I have a question about the distinction between “page-locked” and “pinned” for a buffering scheme I’m working up for 32-bit code under WinXP x64 (long story).
Transferring host to device from pageable memory, I get a bandwidth of 2151 Mb/s.
Transferring host to device from pinned memory, I get a bandwidth of 5715 Mb/s.
AWE (Address Windowing Extensions) allows me to allocate physical RAM and then map virtual page ranges to it. The key system calls are:
AllocateUserPhysicalPages – to get the physical RAM
VirtualAlloc – to get a reserved page range
MapUserPhysicalPages – to associate the two
Note that I need the “Lock pages in memory” privilege to even be allowed to allocate physical pages from a user program, so it’s a good bet that the pages are locked. Also note that cudaMallocHost doesn’t need this privilege so the page allocation must be occurring somewhere inside the driver stack.
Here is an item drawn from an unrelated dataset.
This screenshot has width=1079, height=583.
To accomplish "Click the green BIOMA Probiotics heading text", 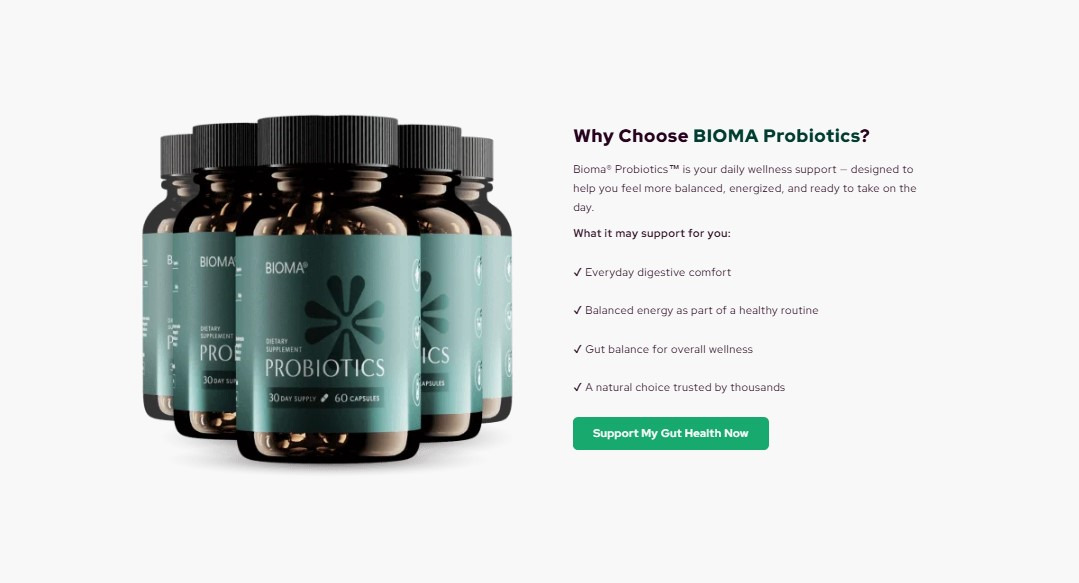I will pos(776,136).
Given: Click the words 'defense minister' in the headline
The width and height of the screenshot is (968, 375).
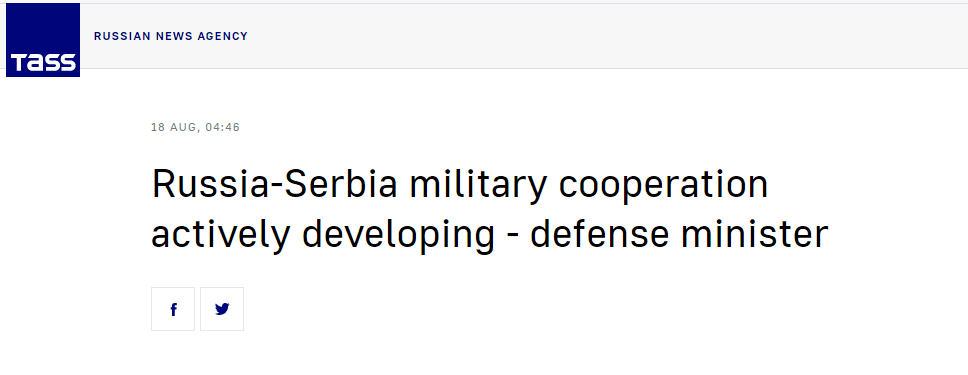Looking at the screenshot, I should [679, 234].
Transferring host to device from AWE memory, I get a bandwidth of 2148 Mb/s. I would have thought that I’d get more like 5715 Mb/s.
So my question has two parts:
Does anyone know what distinction CUDA makes between memory allocated with cudaMallocHost and any other memory? Because it doesn’t appear to be solely based on page-locked-ness.
Has anyone run into this particular issue and have any idea how to get closer to the higher transfer rate?
I know I can copy between the two types of RAM but I’d rather not if there’s a less clunky solution.